Reading Online Novel

The Real Romero(36)



                ‘You might be a little...surprised by what I’m about to tell you.’

                ‘Then don’t tell me,’ she said promptly. ‘I hate surprises. They’re never good.’

                ‘Well, that’s one thing we have in common,’ Lucas murmured, momentarily distracted. He stood up and she followed the easy, fluid movement of his long body with something close to compulsion. He walked across to the window and stared out and, even with his back to her, she could tell that he wasn’t really seeing what he appeared to be staring at. She could sense his distraction and that made her nervous because, and she could see this now, there was something so intensely focused about him. Distracted was not his normal frame of mind.

                He spun round, caught her staring at him and allowed himself a small smile which immediately made her glower. And that was why he was just so damned arrogant, she thought. Because women followed him with their eyes, irresistibly drawn to mindless gazing.

                ‘I’m not quite the person you think I am.’

                For a few seconds, Milly thought that perhaps she had misheard him. Who on earth ever said stuff like that? Her mouth fell open and she stared at him in silence, waiting for him to enlarge on that enigmatic statement.

                Lucas was taking his time. He walked slowly back towards her, maintaining eye contact.

                ‘And, before your over-active imagination starts casting me in the starring role of homicidal maniac, you can rest assured that it’s nothing like that.’ He sat down and continued looking at her thoughtfully, trying on the various options at his disposal for telling her who he really was and what he wanted from her. And why. Much as he loathed justifying his decisions to anyone, he would have no choice in this circumstance.

                ‘The Ramos family,’ he began. ‘This house...everything in it...doesn’t belong to them.’

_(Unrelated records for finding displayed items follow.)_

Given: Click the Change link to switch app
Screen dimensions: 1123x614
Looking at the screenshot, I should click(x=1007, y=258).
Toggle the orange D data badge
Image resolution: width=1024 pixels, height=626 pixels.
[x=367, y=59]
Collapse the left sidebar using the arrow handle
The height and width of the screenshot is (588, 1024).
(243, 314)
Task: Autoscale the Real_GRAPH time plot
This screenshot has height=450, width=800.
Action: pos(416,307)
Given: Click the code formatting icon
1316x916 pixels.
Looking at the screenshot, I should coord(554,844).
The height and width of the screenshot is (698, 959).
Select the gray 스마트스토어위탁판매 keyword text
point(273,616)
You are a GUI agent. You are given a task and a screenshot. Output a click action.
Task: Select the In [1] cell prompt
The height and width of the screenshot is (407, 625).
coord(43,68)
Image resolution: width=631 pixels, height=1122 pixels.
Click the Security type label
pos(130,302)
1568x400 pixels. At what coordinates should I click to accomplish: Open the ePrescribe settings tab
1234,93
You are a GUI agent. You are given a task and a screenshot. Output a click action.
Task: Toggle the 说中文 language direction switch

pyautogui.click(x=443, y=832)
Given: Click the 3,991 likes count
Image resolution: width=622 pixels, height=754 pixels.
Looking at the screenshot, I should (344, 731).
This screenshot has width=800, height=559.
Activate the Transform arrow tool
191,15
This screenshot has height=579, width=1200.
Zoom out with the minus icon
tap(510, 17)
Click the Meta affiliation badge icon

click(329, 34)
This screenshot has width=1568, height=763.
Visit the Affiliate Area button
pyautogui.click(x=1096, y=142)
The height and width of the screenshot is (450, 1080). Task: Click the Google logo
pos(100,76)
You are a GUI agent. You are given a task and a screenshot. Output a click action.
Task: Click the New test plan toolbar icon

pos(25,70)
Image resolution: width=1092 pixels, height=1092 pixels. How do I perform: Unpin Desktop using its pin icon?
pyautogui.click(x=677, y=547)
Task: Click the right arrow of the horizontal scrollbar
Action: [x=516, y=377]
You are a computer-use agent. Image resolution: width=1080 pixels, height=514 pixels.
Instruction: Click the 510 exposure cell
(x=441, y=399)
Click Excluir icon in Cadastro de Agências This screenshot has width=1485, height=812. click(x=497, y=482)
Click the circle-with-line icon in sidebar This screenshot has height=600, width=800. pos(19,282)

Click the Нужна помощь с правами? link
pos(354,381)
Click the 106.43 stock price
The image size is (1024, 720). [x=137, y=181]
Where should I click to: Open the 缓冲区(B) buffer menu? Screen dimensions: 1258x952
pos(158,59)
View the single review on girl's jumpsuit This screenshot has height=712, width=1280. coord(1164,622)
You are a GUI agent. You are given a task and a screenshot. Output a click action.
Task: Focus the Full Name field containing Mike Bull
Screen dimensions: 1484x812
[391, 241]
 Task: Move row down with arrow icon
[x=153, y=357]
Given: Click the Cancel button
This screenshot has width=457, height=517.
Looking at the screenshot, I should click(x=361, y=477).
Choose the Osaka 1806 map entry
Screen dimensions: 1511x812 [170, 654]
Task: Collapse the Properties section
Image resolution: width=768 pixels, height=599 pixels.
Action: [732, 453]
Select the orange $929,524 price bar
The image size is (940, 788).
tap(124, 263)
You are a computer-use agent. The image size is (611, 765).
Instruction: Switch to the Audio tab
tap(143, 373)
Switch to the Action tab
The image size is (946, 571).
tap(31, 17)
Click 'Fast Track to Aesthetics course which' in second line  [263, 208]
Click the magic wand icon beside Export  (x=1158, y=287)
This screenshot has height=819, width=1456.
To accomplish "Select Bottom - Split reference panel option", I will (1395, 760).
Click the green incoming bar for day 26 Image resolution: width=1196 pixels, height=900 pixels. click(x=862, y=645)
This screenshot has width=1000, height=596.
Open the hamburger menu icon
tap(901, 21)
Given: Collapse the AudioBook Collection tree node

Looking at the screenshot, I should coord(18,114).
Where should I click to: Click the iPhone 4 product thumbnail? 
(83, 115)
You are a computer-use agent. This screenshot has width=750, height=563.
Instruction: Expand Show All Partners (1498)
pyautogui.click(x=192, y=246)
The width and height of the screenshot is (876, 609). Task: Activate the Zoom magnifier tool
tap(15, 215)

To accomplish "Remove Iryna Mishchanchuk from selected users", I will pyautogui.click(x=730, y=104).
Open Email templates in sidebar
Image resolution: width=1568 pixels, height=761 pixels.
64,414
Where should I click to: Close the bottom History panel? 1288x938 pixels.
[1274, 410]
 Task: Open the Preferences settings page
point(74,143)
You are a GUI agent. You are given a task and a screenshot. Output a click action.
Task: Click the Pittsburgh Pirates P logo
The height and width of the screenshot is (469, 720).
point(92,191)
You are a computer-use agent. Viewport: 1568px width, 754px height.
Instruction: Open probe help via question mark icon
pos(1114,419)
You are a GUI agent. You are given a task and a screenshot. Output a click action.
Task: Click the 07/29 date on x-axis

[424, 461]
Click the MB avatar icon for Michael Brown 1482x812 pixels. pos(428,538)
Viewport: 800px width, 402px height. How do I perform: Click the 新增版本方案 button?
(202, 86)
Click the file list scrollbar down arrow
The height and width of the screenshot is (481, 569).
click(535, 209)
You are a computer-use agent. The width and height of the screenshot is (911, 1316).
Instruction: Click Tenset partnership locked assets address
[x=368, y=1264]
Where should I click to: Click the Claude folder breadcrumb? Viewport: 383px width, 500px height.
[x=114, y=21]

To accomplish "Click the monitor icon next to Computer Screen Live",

                ‘Oh, please...’ Milly raised her eyebrows in rampant disbelief. ‘I don’t know where you’re going with this but I know for a fact that it does. You forget that snooty Sandra employed me to work for them. I was given all their details. Are you going to tell me that she made the whole thing up? That there are no such people? Plus, you’re forgetting that Mr Ramos paid me for my time here!’

                She shot him a look of triumph at winning this argument, mixed with pity that he had chosen to come out with such a glaring lie. The combination felt good, especially after the way he had hauled her out of the café in front of everyone. Triumph and pity...she savoured the feeling for a few seconds and threw in a kindly but condescending smile for good measure.

                Lucas, she noted, didn’t come close to looking sheepish.

                ‘Of course he paid you,’ he said, brushing aside that detail as casually as someone brushing aside a piffling point of view that carried no weight. ‘He paid you because I told him to.’

                ‘Because you told him to...’ Milly burst out laughing and, when eventually her laughter had turned to broken giggles, she carried on, very gently, ‘I think you might be delusional. I know you fancy yourself as some kind of hot shot just because you happen to work for loads of rich people and you probably have them eating out of your hand...’ Especially the women. ‘But the bottom line is that you’re still just a ski instructor’

                Lucas kissed sweet, rueful goodbye to his very brief window of normality.

                ‘Not quite...’

                ‘I mean,’ Milly expanded, ignoring him, ‘it’s a bit like me saying that I own five Michelin-starred restaurants when in fact I just happen to work behind the scenes for an average hotel in West London.’